* What is needed
Would you repeat the entries below word for word and omit the pictures?

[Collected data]
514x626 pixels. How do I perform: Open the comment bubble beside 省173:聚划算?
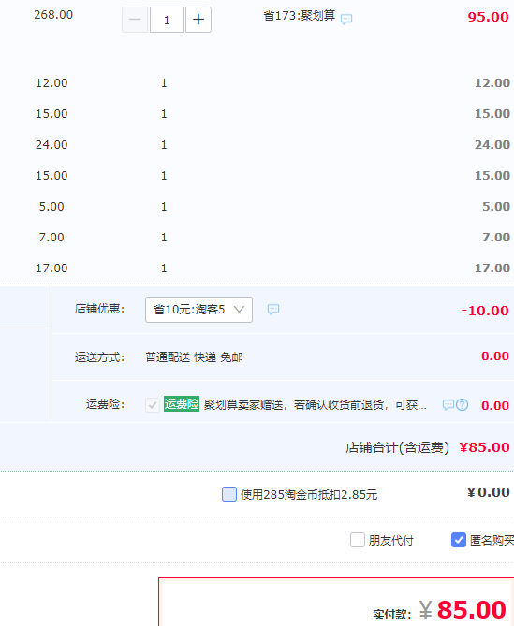click(x=346, y=19)
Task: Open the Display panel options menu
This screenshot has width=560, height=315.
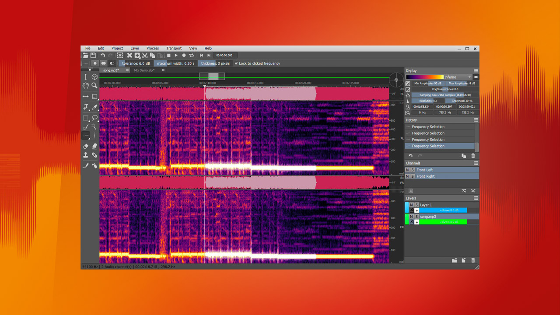Action: point(476,70)
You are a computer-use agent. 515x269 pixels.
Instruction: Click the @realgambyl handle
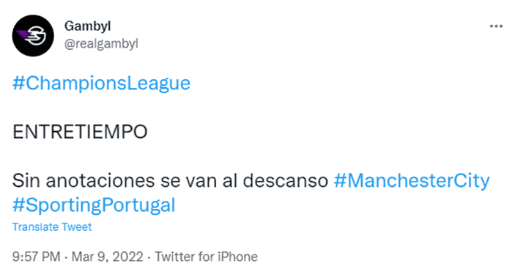(101, 44)
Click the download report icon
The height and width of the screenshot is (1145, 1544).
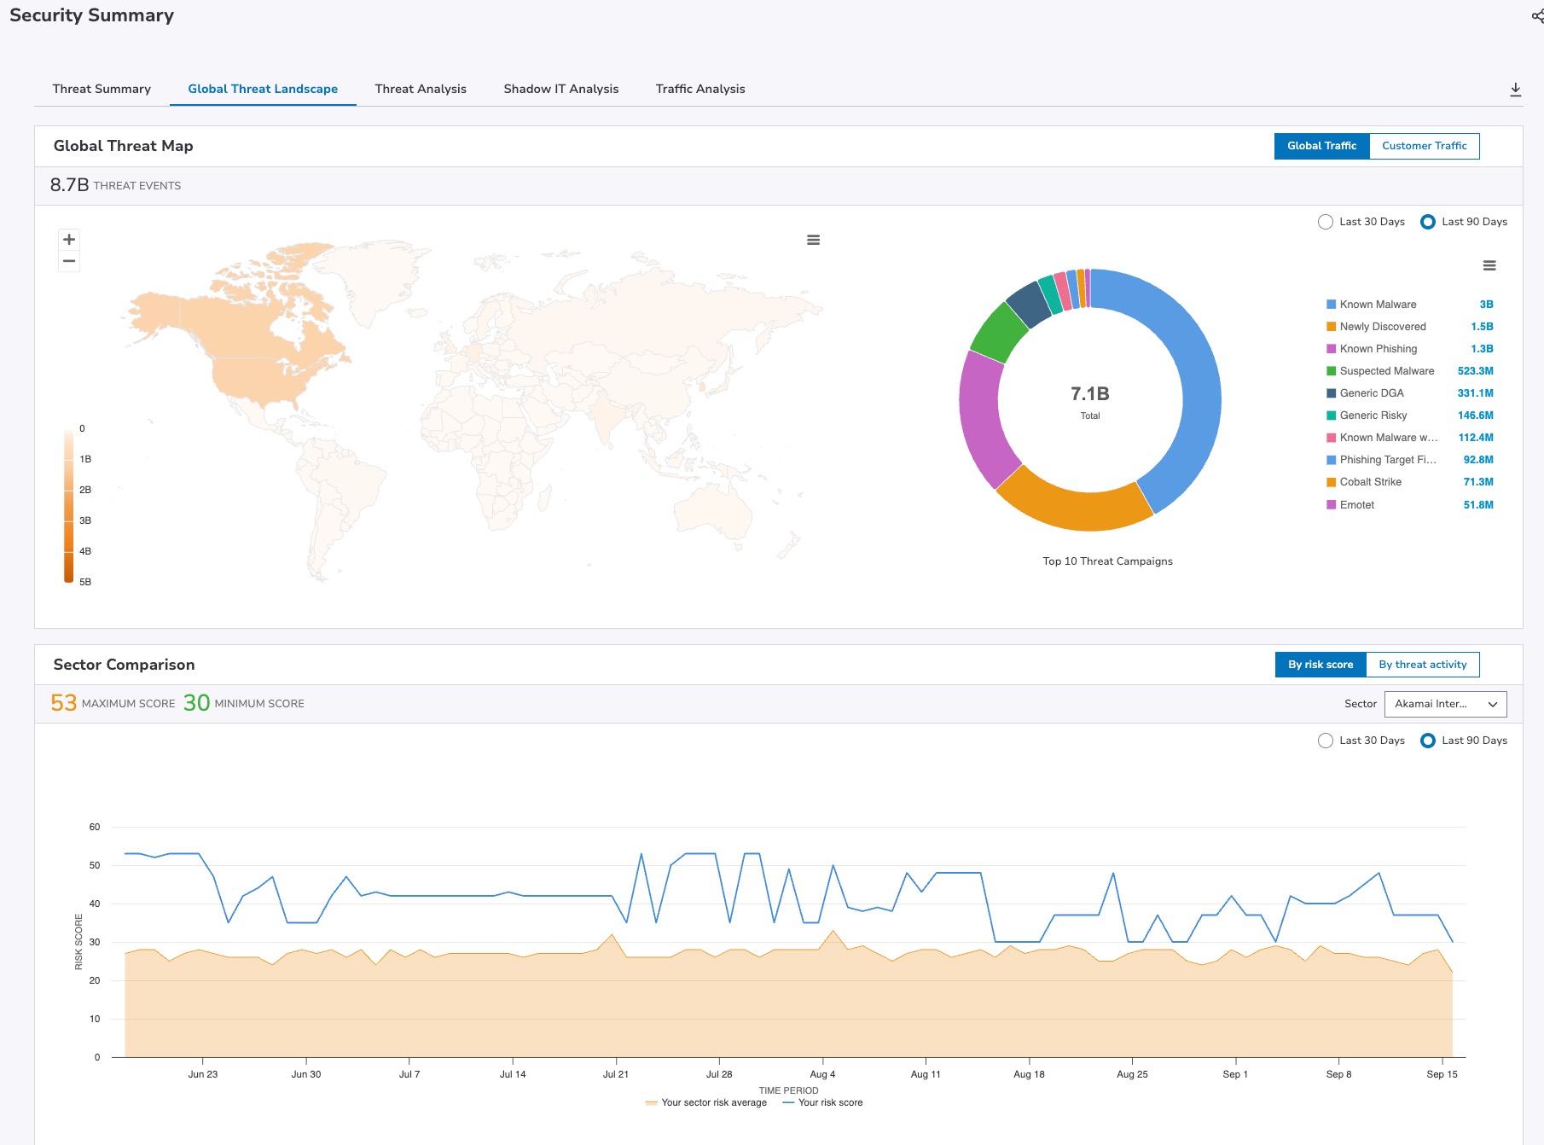[x=1515, y=90]
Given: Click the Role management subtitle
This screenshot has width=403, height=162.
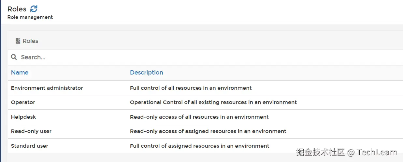Looking at the screenshot, I should [x=30, y=17].
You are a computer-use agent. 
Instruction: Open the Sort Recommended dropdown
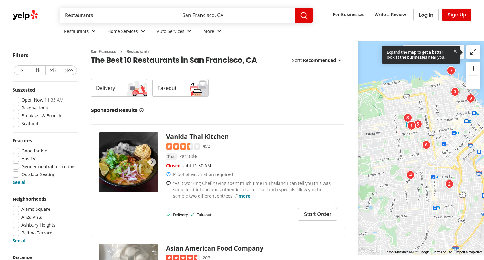tap(317, 60)
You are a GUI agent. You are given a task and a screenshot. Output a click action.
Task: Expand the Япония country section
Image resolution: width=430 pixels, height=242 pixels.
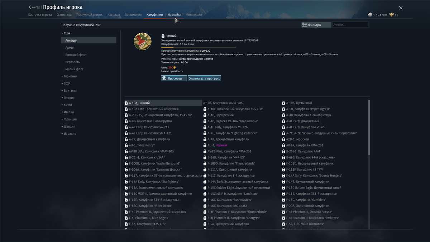(x=62, y=98)
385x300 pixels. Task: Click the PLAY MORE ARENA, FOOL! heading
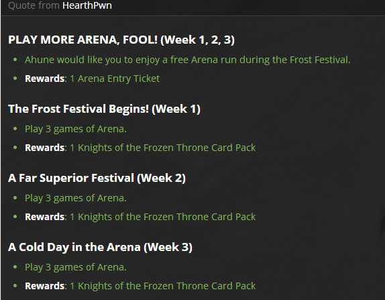pos(121,40)
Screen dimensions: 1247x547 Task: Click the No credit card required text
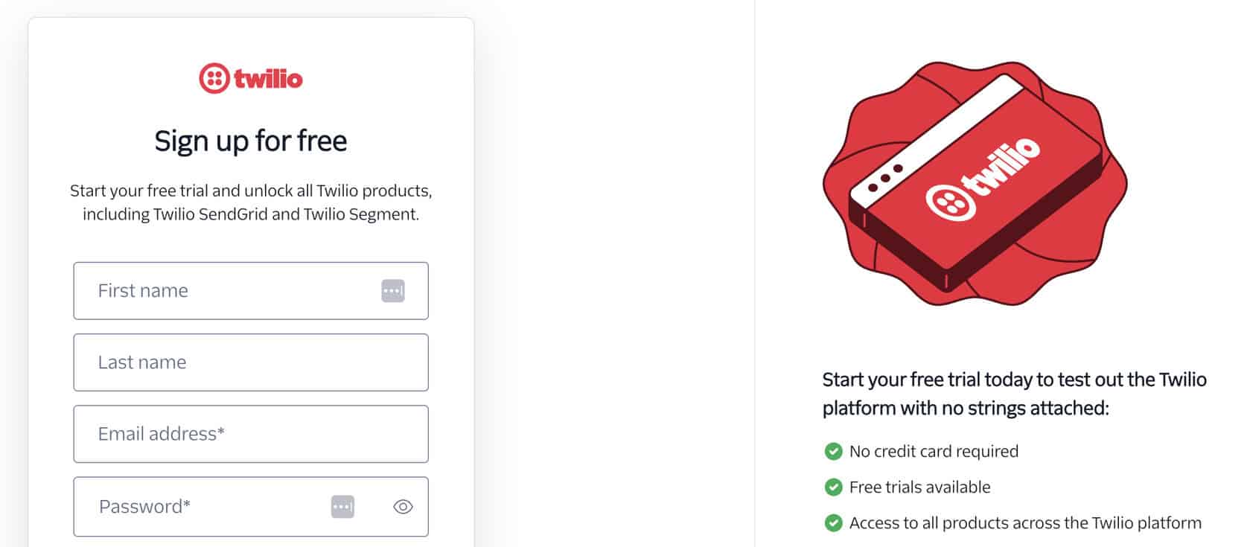pos(934,452)
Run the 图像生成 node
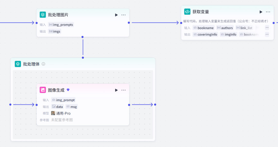 pyautogui.click(x=116, y=90)
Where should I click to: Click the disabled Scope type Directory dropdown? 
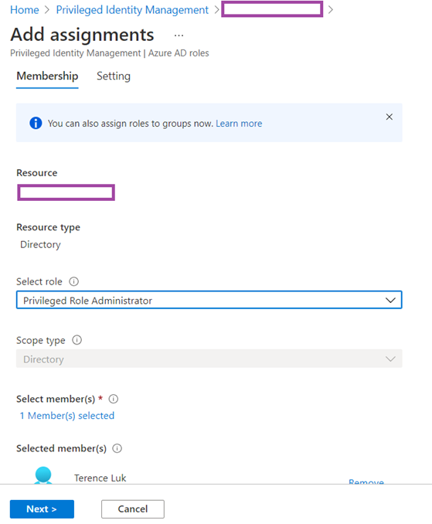pos(209,359)
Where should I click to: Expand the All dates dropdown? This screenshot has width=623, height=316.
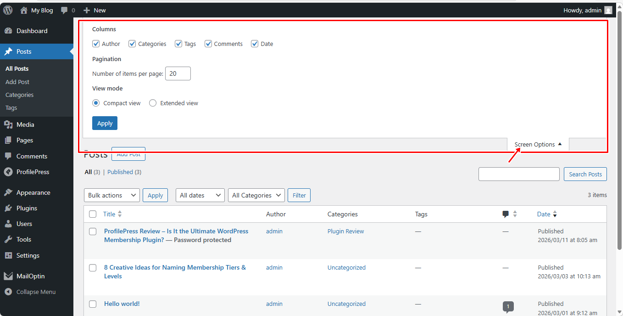[200, 195]
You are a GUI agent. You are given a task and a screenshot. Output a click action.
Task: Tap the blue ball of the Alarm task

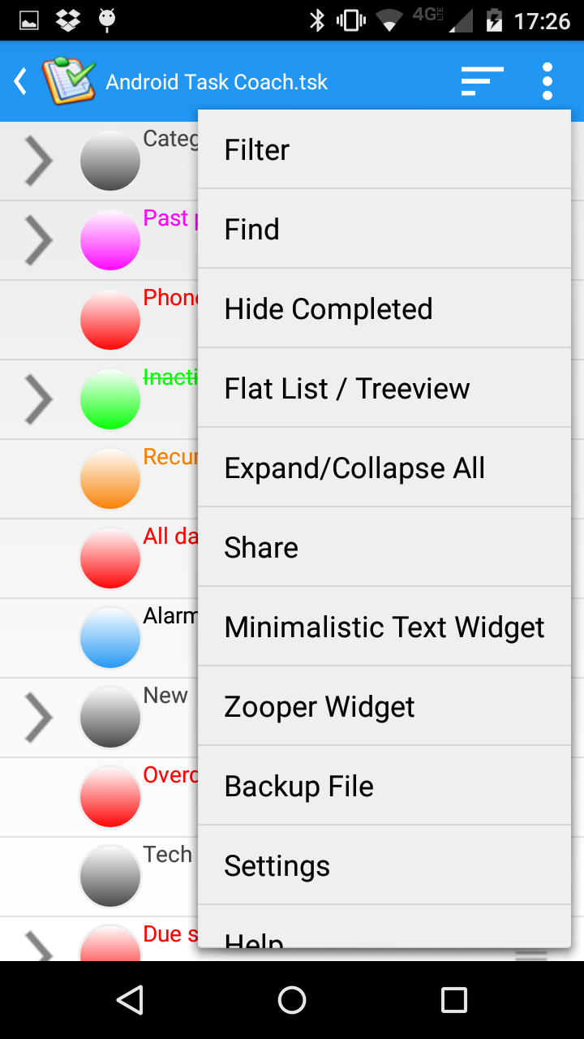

* Expected answer
514x626 pixels. How do I perform: Open the comment bubble beside 省173:聚划算?
click(x=346, y=19)
Task: Open the Display panel options menu
This screenshot has width=560, height=315.
Action: point(476,70)
You are a computer-use agent. 515x269 pixels.
Instruction: Click the @realgambyl handle
(101, 44)
Click the download report icon
The height and width of the screenshot is (1145, 1544).
[x=1515, y=90]
Given: Click the Role management subtitle
This screenshot has width=403, height=162.
Looking at the screenshot, I should [x=30, y=17].
You are a computer-use agent. 
Instruction: Open the Sort Recommended dropdown
tap(317, 60)
You are a GUI agent. You are given a task and a screenshot. Output a click action.
Task: Expand the Япония country section
Image resolution: width=430 pixels, height=242 pixels.
(x=62, y=98)
385x300 pixels. Task: Click the PLAY MORE ARENA, FOOL! heading
pos(121,40)
Screen dimensions: 1247x547 Task: Click the No credit card required text
pos(934,452)
Run the 图像生成 node
 pyautogui.click(x=116, y=90)
Where should I click to: Click the disabled Scope type Directory dropdown? 
pos(209,359)
Where should I click to: Expand the All dates dropdown? This screenshot has width=623, height=316.
[200, 195]
You are a GUI agent. You are given a task and a screenshot. Output a click action.
Task: Tap the blue ball of the Alarm task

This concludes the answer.